Soru: 1. Hadis ve sünnet arasında fark var mıdır? “Kim ahir zamanda sünnetime ittiba ederse…” hadisi için “Buradaki sünnetten kasıt İslamiyet’tir diyorlar, doğru mudur?
- Cevşen sahih midir? Ehl-i Sünnet kanalıyla gelmemiş olması ve Buhari v.s. ehadis-i kütübiyede namevcut olması sıhhatine ilişilmesine sebep olmaktadır. Şii duası diyorlar. Zeynel Abidin hazretlerinden mervidir. Ama Zeynel Abidin r.a. Sünni değil mi? O zat Sünni ise bu hadiste Sünni kanalıyla bize intikal etmiş demektir. Neden Şii kanalı diyorlar. Ayrıca Cevşen sırlı hadislerden olamaz mı? Umuma teşmil edilmemiş ve hususi kalmış olamaz mı? Ebu Hureyre r.a. demiyor mu Resul a.s. dan bir kap dolusu ilim aldım. Her ailenin, devletin umuma açık işleri var olduğu gibi hususi işleri de vardır mutlaka. E İslamiyet ailesinin de böyle hususi işleri olamaz mı?
- Ehl-i keşif bir hadisin sahih olup olmadığını keşfen ifham eder mi?
Cevap:1. Hadis’le Sünnet arasında fark bulunup bulunmadığı meselesini, İslamî ilimler açısından ele aldığımızda ortaya şöyle bir manzara çıkar:Kısaca ifade edecek olursak Kelam alimleri bakımından Sünnet, “bid’at”in zıddıdır. Fıkıh alimleri bakımından Farz ve vacibin altında, müstehabın üstünde yer alan amelî bir kategoridir. Hadisçiler bakımından ise Hz. Peygamber (s.a.v)’den nakledilen kavil, fiil ve takririn müradifidir. Şu halde Hadisçiler’in yaklaşımı esas alındığında Sünnet ile Hadis arasında fark yoktur.Şüphesiz Sünnet’i bize nakleden en önemli vasıta Hadis’tir. Hz. Peygamber (s.a.v)’in bir “peygamber” olarak –hatta bir “beşer” olarak– yaptığı ve söylediği ne varsa bize kadar Hadis kanalıyla gelmiştir.
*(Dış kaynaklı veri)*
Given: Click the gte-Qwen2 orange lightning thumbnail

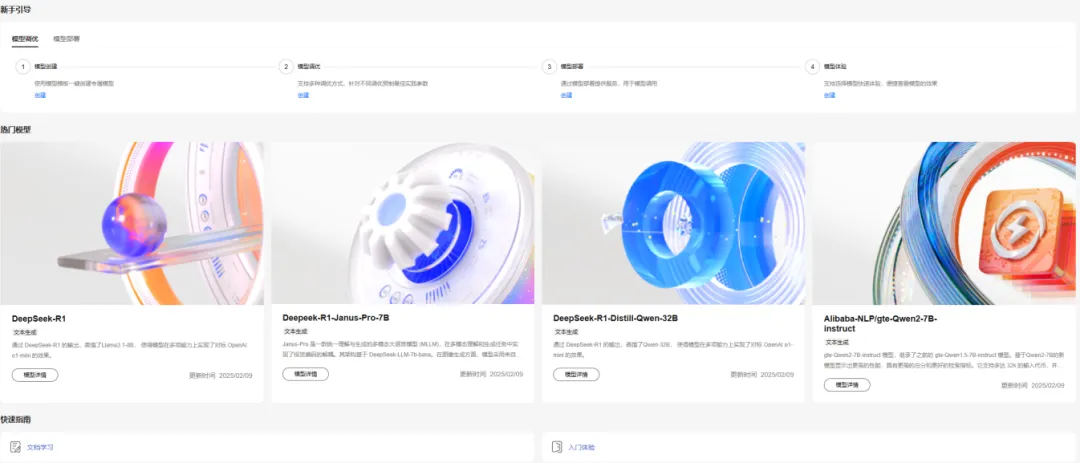Looking at the screenshot, I should tap(944, 223).
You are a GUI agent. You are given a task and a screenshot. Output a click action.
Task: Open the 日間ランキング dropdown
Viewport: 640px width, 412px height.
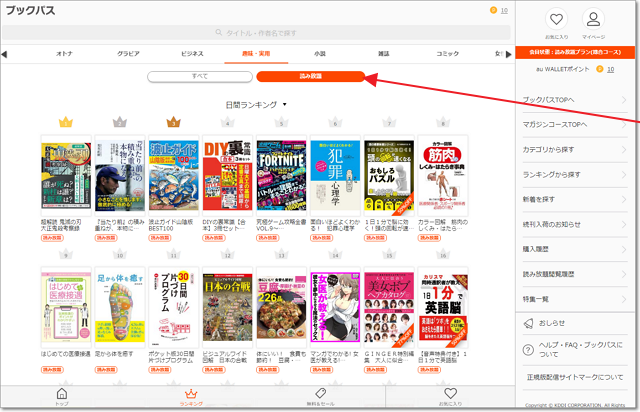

Hadis’i görmezden gelerek Sünnet’e ulaşmak mümkün değildir. Soruda metninin bir kısmı zikredilen hadisin Sünnet’i anlattığını düşünmek de, bir bütün olarak İslam’ı anlattığını söylemek de yanlış olmaz. Zira Sünnet’siz bir İslam düşünülemez. Kur’an’ın Hz. Peygamber (s.a.v)’e yüklediği “beyan” görevi ve mü’minlere yüklediği “Peygamber’e ittiba/itaat” mükellefiyeti, Sünnet’in Din’deki merkezî konumunun altını çizmektedir. Şu halde söz konusu rivayetten ve benzerlerinden hareketle Sünnet’i ihmal tavrına yol açabilecek yorumlara tevessül etmek doğru değildir.2. Cevşen, Şii kaynaklarında Ehl-i Beyt imamları kanalıyla rivayet edilmiş bir duadır.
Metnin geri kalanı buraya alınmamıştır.